Anal play is almost normal part of sex now because she loves
the feeling. Now I just have to convince her to let ME be
on the receiving end!





slavedesires -> RE: Anally speaking... *and beggin and cryin and and* (12/24/2004 5:06:28 PM)


the first time i had anal sex, i was raped by a vanilla jerk moron who i thought i "loved"....he did that and the thoughts were immediately eradicated.

most women hate anal sex because of such past experinces or many equate it to "sodomy" in Scripture and it is a hardlimit just on "moral grounds."

i have never questioned the use of my ass as a slave or submissive. if He has taken my heart, mind ~ then the body is His.
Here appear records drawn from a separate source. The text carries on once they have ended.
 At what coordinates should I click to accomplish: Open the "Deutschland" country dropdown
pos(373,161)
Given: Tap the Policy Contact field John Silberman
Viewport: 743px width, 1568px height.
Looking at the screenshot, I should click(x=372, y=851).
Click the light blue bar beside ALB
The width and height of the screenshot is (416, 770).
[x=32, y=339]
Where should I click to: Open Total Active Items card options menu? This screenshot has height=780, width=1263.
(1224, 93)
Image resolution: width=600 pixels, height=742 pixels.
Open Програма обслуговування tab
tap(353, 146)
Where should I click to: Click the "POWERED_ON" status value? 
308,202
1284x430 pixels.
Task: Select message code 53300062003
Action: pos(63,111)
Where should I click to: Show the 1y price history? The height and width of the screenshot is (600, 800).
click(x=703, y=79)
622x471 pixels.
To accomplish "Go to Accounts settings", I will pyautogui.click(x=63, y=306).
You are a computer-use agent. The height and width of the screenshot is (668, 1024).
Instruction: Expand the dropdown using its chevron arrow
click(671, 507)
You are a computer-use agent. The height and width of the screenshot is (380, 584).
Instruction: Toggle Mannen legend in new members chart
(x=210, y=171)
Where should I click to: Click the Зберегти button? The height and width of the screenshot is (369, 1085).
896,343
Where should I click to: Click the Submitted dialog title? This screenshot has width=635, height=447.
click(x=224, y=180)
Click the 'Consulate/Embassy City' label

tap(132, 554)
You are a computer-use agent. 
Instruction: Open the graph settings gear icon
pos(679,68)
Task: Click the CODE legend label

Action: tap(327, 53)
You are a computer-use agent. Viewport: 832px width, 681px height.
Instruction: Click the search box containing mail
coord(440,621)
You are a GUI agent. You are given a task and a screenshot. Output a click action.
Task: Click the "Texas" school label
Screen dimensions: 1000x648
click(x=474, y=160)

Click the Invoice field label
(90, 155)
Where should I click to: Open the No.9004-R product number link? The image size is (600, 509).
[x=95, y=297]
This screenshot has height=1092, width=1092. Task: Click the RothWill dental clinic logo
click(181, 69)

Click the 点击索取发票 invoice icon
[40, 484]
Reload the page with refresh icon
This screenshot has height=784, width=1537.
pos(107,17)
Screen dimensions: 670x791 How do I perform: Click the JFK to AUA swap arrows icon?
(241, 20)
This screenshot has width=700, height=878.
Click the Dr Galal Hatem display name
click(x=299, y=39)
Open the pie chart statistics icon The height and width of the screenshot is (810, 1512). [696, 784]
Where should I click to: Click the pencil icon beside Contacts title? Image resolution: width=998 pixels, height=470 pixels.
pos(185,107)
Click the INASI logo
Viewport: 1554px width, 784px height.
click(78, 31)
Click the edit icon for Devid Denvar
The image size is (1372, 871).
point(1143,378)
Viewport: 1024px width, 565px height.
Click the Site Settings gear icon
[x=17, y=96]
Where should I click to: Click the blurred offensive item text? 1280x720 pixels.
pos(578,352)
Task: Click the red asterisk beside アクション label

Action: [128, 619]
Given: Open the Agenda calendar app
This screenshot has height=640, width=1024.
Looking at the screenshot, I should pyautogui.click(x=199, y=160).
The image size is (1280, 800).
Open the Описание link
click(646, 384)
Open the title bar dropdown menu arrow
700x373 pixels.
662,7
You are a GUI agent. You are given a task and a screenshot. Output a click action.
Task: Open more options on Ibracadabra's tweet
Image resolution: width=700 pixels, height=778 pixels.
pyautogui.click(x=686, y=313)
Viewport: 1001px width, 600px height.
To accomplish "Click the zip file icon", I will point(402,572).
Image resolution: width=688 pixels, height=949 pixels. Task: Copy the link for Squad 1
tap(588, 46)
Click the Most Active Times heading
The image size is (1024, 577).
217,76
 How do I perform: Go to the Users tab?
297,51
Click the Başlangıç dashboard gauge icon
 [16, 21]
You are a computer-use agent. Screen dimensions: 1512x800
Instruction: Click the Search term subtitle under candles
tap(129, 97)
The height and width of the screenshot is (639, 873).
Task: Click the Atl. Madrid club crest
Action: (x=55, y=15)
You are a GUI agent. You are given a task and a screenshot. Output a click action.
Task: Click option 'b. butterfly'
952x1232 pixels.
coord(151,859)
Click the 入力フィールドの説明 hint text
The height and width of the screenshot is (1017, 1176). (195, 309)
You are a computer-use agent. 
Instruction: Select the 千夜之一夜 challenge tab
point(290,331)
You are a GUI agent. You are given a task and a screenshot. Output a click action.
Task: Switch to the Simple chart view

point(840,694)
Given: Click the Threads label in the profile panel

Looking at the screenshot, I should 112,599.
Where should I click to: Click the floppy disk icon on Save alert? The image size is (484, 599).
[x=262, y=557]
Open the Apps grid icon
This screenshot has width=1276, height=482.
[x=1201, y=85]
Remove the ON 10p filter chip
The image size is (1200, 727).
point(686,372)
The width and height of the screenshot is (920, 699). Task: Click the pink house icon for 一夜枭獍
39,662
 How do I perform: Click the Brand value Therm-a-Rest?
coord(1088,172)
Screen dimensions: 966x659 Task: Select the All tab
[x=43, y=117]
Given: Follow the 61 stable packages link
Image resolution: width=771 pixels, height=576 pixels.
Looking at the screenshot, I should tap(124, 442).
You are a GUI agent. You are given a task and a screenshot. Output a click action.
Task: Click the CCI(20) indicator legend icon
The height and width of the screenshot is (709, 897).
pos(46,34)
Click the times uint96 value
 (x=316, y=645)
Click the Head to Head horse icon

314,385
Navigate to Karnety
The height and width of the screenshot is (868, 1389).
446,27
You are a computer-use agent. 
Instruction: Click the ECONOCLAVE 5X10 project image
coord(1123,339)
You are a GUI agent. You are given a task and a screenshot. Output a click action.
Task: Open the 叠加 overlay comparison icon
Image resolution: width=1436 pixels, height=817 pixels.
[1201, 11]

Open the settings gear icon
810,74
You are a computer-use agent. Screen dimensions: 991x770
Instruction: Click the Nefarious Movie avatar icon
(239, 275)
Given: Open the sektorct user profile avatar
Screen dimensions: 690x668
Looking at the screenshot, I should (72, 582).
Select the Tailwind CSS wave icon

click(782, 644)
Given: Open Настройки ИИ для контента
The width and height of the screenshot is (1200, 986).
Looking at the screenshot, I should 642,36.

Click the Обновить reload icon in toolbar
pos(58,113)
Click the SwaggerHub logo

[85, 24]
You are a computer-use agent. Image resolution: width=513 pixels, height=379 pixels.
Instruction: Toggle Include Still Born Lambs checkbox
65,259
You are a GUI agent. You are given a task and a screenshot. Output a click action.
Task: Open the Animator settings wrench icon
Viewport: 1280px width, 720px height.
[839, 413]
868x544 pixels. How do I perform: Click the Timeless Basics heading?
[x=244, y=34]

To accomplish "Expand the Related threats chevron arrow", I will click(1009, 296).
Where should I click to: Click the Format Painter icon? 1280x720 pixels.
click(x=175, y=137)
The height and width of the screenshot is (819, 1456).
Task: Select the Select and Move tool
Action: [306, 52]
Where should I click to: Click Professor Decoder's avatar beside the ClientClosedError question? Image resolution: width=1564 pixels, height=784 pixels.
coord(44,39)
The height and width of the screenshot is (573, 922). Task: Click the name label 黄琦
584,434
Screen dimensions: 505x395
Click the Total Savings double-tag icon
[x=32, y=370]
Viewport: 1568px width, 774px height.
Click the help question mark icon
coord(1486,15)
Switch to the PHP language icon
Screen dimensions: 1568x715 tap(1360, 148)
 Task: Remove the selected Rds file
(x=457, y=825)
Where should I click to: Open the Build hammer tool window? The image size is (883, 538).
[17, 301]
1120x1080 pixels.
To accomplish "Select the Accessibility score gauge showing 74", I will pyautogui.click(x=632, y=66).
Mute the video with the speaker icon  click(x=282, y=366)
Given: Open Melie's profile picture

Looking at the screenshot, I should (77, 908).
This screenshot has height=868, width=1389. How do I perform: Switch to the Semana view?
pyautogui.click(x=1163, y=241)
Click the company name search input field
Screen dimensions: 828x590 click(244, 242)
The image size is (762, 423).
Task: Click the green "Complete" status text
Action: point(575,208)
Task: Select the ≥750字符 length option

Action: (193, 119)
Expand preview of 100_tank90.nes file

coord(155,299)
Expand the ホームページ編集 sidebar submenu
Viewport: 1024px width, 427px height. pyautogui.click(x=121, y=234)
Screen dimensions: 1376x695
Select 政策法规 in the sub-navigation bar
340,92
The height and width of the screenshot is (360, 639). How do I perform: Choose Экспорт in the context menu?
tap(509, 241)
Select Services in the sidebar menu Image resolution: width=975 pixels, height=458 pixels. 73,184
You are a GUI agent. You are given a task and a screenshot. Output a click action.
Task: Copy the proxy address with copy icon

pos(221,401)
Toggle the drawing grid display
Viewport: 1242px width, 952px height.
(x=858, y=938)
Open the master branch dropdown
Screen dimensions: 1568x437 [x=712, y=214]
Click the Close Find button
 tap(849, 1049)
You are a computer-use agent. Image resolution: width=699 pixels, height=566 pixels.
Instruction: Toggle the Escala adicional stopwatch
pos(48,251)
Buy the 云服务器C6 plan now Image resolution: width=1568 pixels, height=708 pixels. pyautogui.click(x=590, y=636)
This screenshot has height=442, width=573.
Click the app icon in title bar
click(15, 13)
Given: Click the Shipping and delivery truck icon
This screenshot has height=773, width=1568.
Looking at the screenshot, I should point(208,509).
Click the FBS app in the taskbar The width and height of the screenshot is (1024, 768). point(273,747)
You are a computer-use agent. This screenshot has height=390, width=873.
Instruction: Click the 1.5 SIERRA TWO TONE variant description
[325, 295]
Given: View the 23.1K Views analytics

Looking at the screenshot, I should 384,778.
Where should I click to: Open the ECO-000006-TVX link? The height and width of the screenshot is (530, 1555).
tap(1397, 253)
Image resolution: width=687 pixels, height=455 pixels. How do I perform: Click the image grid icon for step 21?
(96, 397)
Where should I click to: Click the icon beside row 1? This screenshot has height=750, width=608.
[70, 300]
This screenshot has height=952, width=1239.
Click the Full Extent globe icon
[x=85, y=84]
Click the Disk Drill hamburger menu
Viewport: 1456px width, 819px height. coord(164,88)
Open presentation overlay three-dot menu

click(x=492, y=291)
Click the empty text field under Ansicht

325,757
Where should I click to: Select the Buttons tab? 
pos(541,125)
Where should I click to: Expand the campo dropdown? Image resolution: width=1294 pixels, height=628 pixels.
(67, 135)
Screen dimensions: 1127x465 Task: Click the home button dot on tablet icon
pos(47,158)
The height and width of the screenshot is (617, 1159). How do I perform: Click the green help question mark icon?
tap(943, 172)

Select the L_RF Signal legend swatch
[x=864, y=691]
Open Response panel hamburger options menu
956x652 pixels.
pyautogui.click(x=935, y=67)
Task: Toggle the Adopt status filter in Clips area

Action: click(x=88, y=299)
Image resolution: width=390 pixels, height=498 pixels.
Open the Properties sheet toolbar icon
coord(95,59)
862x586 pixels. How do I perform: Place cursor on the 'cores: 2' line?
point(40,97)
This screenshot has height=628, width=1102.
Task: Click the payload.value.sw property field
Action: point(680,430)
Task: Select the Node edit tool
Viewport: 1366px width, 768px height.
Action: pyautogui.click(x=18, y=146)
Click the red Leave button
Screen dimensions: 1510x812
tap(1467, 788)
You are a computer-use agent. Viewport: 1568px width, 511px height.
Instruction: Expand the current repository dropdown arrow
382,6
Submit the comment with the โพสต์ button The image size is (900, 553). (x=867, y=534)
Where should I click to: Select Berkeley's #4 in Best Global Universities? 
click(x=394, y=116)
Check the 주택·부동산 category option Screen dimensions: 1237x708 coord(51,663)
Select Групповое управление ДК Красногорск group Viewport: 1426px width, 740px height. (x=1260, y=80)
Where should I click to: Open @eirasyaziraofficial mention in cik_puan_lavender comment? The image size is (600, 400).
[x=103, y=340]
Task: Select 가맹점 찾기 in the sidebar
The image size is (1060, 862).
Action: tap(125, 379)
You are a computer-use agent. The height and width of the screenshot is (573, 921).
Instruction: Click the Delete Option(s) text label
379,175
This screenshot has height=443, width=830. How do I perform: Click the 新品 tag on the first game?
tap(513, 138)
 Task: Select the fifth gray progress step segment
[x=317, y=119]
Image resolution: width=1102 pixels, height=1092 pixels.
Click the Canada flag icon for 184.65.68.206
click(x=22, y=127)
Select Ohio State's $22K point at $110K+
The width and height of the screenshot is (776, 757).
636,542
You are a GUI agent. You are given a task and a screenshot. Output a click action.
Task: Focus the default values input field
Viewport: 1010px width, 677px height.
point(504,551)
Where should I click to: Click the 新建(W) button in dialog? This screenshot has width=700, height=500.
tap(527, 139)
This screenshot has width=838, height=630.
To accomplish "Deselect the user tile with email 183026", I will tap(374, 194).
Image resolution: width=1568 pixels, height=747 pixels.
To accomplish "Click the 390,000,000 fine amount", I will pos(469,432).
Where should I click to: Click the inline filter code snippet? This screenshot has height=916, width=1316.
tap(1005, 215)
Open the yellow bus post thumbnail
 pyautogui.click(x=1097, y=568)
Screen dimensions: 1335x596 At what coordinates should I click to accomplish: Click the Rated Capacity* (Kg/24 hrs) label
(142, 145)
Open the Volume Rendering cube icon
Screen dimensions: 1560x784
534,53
Most women i have spoken to, even in lifestyle, insist on vaginal sex...the use of their pussy/cunt/kitty box...whatever! [;)]
i prefer the use of my mouth and ass.
i love to gag and have a righteous deepthroat technique, for which my gift is greatly appreciated.
but i love my ass pounded.
i begged a vanilla dude to take my ass and he had never done it before! omg the silly giddiness for him was like a kid in a candy store!
i told him to use my pussy as lube (i never need lube for my ass if i have deepthroated prior) and place the head of his cock at my tight pink hole. then slowly push in. i felt his head pop in and dang he squeeled like a pig and said something like ... "hot fuck! you ok girl?" my reply was "go for it!" He didn't want to leave...like a cady parked in a milllion dollar plush garage! [:)]

my advice?
the fear of anal sex cripples the pleasure you will receive and the fullfillment you give your Dom/Master.
the fear becomes an mental, emotional....psychosomatical barrier that will cripple the sheer enjoyment.
how you get over that fear is very individualistic.

for me? He had my heart, my mind, my will...my body was His and from the moment He placed His lips upon mine, my ass longed for Him.

shy[sm=tongue.gif]




nella -> RE: Anally speaking... *and beggin and cryin and and* (12/31/2004 7:03:20 PM)

I find anal sex to be werry interesting and arousing, partly becouse it somtimes hurt, it is far more psycological in a way then normal sex.




blueiii -> RE: Anally speaking... *and beggin and cryin and and* (1/7/2005 6:05:07 PM)

One thing that works for many newbies to anal is asking your Dom to position Himself behind you (you in doggie style position). Have Him hold His dick and ask if you can control the penetration by backing onto it with His guidance. You should be well lubed of course.

i agree with other writers on this thread, if you can get past the initial discomfort and relax, you will feel your ass enveloping Him and it will be an incredible experience.